Para Toledo, lo importante de la Biblioteca del IAGO es que los libros están a la mano de todos los usuarios, “porque en las bibliotecas de libros de arte no te los dejan sacar, porque son caros, delicados, porque los pueden manchar. Nosotros hemos dejado libros a la mano del usuario, porque es un gusto sacar distintos libros a la vez”.

Toledo agrega que en 30 años, el IAGO ha hecho una labor de difusión del grabado, a través de libros, exposiciones y talleres, algunos de los cuales se han impartido en distintas regiones del estado. 

Platica que en tres décadas se han hecho exposiciones de muy buen nivel, y han mostrado la obra que se ha hecho en talleres internacionales de gran prestigio como el Taller de Bramsen, el Hostrup-Pedersen & Johansen y distintos talleres de México.

“Me gustaría tener 30 años menos”, dice entre risas Toledo cuando hace un recuento de las tres décadas del instituto que fundó en Oaxaca, del cual se desprendieron otros espacios como el Centro Fotográfico Manuel Álvarez Bravo (CFMAB), la Fonoteca Eduardo Mata y el Centro de las Artes de San Agustín (CaSa).

Los proyectos culturales de Toledo han contagiado a otras personas: algunos han abierto espacios culturales en Oaxaca, otros se han sumado donando libros y obra. Hoy en día, en las bibliotecas del IAGO se encuentran las bibliotecas de: Rufino Tamayo, Sergio Hernández, Víctor García y del curador Miguel Cervantes, entre otras importantes donaciones.

Impulso cultural

La familia del artista también está involucrada en este proyecto cultural. Actualmente, su hija Sara López Ellitsgaard es quien dirige la asociación civil Amigos del IAGO y del Centro Fotográfico Manuel Álvarez Bravo. La asociación ha desarrollado distintos proyectos educativos y culturales en el Istmo de Tehuantepec y la ciudad de Oaxaca.

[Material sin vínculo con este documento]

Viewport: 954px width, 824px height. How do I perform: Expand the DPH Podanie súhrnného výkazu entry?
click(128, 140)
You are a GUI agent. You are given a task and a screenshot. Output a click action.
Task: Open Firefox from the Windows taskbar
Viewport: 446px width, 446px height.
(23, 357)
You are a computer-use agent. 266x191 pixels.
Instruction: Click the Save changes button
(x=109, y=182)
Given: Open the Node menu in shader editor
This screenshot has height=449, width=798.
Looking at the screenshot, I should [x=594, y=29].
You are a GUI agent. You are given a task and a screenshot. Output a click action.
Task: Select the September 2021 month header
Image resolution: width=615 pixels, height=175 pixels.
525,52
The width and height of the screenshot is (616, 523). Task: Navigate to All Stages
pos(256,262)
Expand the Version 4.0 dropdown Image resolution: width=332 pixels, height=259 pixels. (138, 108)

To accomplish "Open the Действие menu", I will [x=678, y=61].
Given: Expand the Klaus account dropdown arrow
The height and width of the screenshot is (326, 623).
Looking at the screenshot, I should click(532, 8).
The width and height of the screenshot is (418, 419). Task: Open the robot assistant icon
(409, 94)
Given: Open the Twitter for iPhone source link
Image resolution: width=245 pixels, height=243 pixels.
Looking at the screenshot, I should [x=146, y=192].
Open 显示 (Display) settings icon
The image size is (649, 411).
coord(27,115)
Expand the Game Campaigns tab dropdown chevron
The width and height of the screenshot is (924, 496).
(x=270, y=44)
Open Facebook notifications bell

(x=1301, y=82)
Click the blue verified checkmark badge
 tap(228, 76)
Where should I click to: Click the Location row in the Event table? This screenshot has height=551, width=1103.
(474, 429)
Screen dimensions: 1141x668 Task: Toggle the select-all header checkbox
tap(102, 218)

Todos los hijos de Toledo están involucrados en hacer crecer el acervo de libros y arte, que es parte de la Colección Toledo/INBA.

El IAGO dio pie para que Toledo creara otras instituciones culturales, desde donde se ha impulsado distintos proyectos editoriales; el artista plástico también formó una valiosa colección de obra gráfica y de fotografía.

En el marco de los 30 años de su fundación, se programaron dos exposiciones donde se revisó el movimiento de gráfica en Oaxaca. En el IAGO se encuentra Maestros Oaxaqueños celebrando 30 años del IAGO y en el CaSa, El arte gráfico contemporáneo en Oaxaca, ambas curadas por Deborah Caplow.